Luego de seguir caminando sin rumbo fijo por el centro de Génova, llegue de nuevo al puerto, había un moderno muelle, donde vi una gigantesca esfera de vidrio, en su interior cientos de plantas tropicales, era una especie de invernadero, que se podía visitar a 10 euros, tengo la suerte de vivir en Lima a solo cuadra y media de el segundo parque mas grande de la ciudad, el Parque Ramón Castilla, así que decidí ahorrarme los 10 euros, que así hubiera vivido en pleno desierto de Sechura, tampoco hubiera gastado los 10 euros; Seguí andando por el muelle y empezaron a aparecer cientos de yates de todas partes del mundo, me encanta caminar en los puertos de yates y ver los yates de donde vienen, es divertido sacar la personalidad y nacionalidad de sus dueños, con solo verlos, los rusos por ejemplo son los mas wachafos, pero ya hablare de este tema en otro post, pues da para harto; Llegue al final del muelle, largo, fácil un kilometro, y de ahí se veía una linda vista de Génova, desde ahí, no parecía ser una ciudad grande, y menos importante, mas bien chica, pero si tenemos en cuenta y sumamos a sus cientos de migrantes que saliendo de Génova fundaron, construyeron y sobre todo hicieron crecer a las grandes metrópolis americanas, podría haber estado yo en ese momento frente a una de las ciudades mas extensas que quizás la humanidad ha visto, GRANDE GENOVA América tiene algo de ti.
Antes de regresar al Ocean Princess, pase por un monumento hecho por la embajada Argentina en honor a los miles de migrantes italianos, que dejándolo todo o nada, partieron hacia la Argentina, y automáticamente vino a mi mente una canción de mi niñez,
En un pueblo, Italiano, vive nuestro amigo Marco, en una humilde morada, se levanta, muy temprano, para ayudar, a su pobre mama, hasta que un día la tristeza, llego hasta su corazón, mama tiene que partir a otro lugar, no te vayas mama, no te alejes de mi, adiós mama, pensare mucho en ti.

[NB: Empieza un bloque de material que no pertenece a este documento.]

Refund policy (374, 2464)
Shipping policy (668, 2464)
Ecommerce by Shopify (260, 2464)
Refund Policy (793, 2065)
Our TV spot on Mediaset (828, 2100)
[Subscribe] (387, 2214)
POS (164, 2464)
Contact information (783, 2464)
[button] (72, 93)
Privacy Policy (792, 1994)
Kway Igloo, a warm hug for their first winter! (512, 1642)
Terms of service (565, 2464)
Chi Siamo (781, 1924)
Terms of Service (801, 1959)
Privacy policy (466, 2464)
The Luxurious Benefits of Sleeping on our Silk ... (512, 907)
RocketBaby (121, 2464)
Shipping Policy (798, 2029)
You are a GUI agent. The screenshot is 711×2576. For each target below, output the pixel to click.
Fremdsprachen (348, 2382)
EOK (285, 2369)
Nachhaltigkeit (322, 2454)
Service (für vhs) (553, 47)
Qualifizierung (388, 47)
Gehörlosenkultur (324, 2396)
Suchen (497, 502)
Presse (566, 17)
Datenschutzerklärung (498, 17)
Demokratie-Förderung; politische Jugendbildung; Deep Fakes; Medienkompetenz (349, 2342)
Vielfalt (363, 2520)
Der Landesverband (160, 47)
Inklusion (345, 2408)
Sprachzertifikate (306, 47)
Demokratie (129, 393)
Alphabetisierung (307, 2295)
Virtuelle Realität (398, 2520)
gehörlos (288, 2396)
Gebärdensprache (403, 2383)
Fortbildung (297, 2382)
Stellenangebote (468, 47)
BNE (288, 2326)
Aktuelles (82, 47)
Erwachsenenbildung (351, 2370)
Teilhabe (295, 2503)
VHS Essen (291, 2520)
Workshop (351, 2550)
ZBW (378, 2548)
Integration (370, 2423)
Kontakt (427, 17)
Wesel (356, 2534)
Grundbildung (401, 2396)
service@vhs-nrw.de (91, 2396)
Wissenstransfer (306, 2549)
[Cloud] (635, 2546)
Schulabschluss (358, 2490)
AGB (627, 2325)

En ese instante me di cuenta que acababa de hacer un viaje a mi pasado, a mi niñez, un importante retorno a mis inicios; Son esos viajes mucho mas emocionantes, gratificantes , importantes y no requieren visa de ningún consulado, mas que la de ti mismo, y son mucho mas valiosos que visitar cualquier maravilla del mundo, por mas exótica, estrambótica o lejana que sea, viajar hacia uno mismo es realmente VIVIR.